Бабка что-то кричала вослед. Кажется:

— Ну, смотри тогда! Ну, смотри!

Я злился долго, сам не зная, на кого и за что. Скорей всего, сам на себя, а не на собаку и не на старуху. Тревожно мне было от их поведения, особенно на ночь глядя. И как бы я ни отгонял эту тревогу, она все возрастала и возрастала. Где-то глубоко внутри ворошилось: «Может, вернуться? Все равно с таким настроением путней охоты не будет». Но робкие поползновения разума заглушило упрямство: «Подумаешь, взбрындила Клеопатра! Подумаешь, бабке что-то на ум взбрело!»

Я и не заметил, как проехал две третьи дороги, бегущей по тальниковым пойменным пожням и чернолесью. Впереди показались знакомые жердевые мостки, после которых мне нужно было сворачивать вправо, на узенькую тропинку. Я и свернул, готовясь через несколько минут увидеть знакомые плесы, а может, и уток вдали. Однако никаких плесов, а тем более уток не было и в помине. Вместо хорошо известной, езженной-переезженной тропинки под колеса мотоцикла бежал какой-то глухой, ни разу не виданный мне проселок.

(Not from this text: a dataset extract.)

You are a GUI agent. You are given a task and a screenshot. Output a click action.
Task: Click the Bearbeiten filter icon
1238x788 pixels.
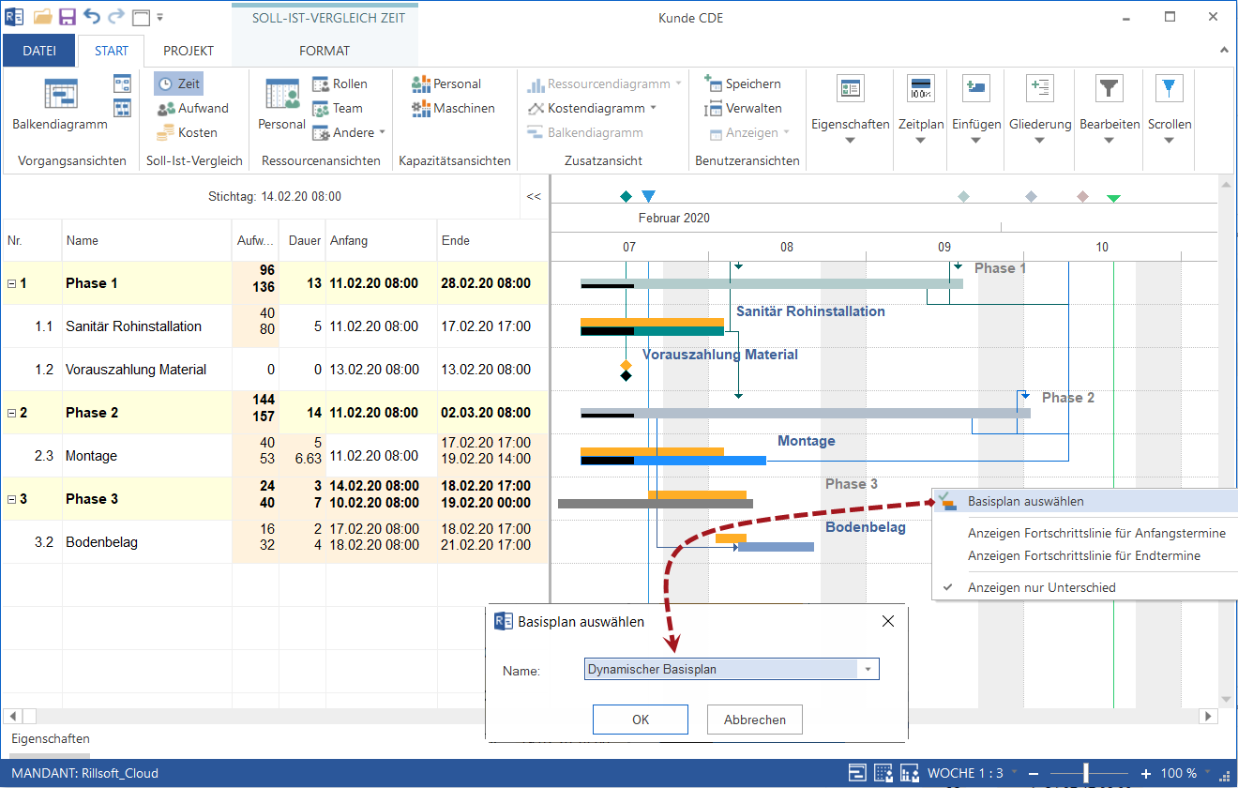1109,89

Что за наваждение? Что за напасть?

Я остановил мотоцикл. Слез, огляделся.

Совершенно незнакомое место!

Жулькнул заводную педаль, развернулся, поехал обратно, надеясь возле мостков сориентироваться и определить, что делать дальше. Но и мостков я не обнаружил, сколько ни ехал. Грязная хлябкая дорога привела меня к краю бесконечного болота, неожиданно оборвавшись. Тупик. Очень странный, жутковатый тупик. Уж не брежу ли я?

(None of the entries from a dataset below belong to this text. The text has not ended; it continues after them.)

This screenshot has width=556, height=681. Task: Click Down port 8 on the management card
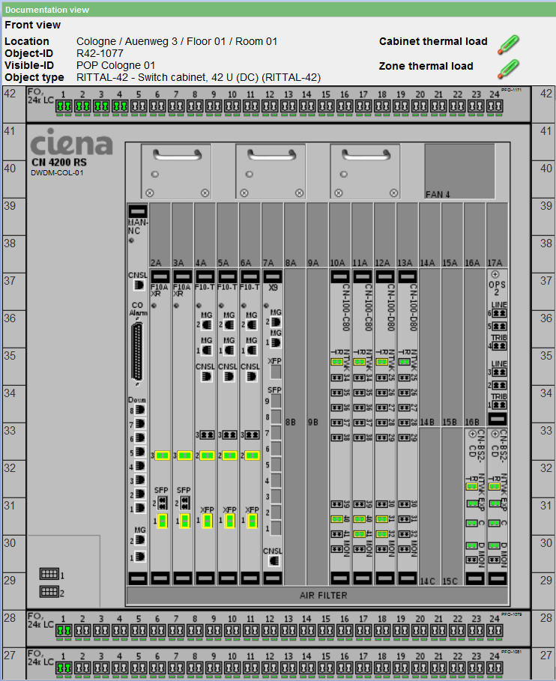(139, 411)
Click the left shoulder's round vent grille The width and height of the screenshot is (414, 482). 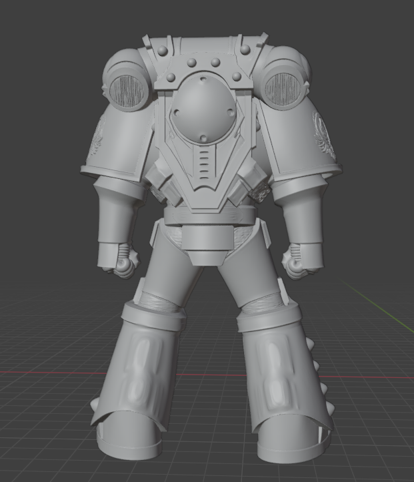tap(127, 91)
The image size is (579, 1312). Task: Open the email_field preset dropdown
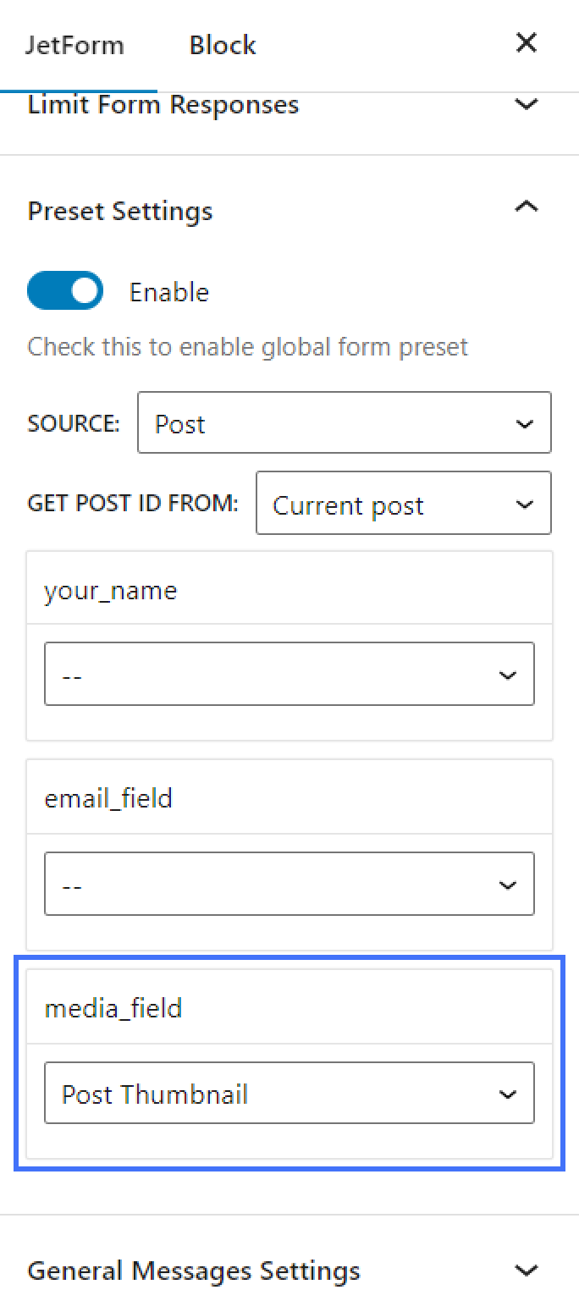coord(290,883)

Нет, не бредил, не спал. Вот комар сильно впился в подглазье. Вот второй проколол кожу на пальце руки, а вот какая-то птичка, пролетая, брызнула теплым прямо на щеку. Какой уж тут бред, какой сон?

Передо мной стояла высоченная развесистая сосна. Метрах в пятнадцати от нее по окаемку болотца — вторая. Откуда они здесь появились? По всей местной пойме на многие десятки верст не было никаких сосен.

Я сел под ближним деревом на мощные корни, задумался.

Что-то в мире происходило не то.

Бежать надо с этого неприятного места, бежать!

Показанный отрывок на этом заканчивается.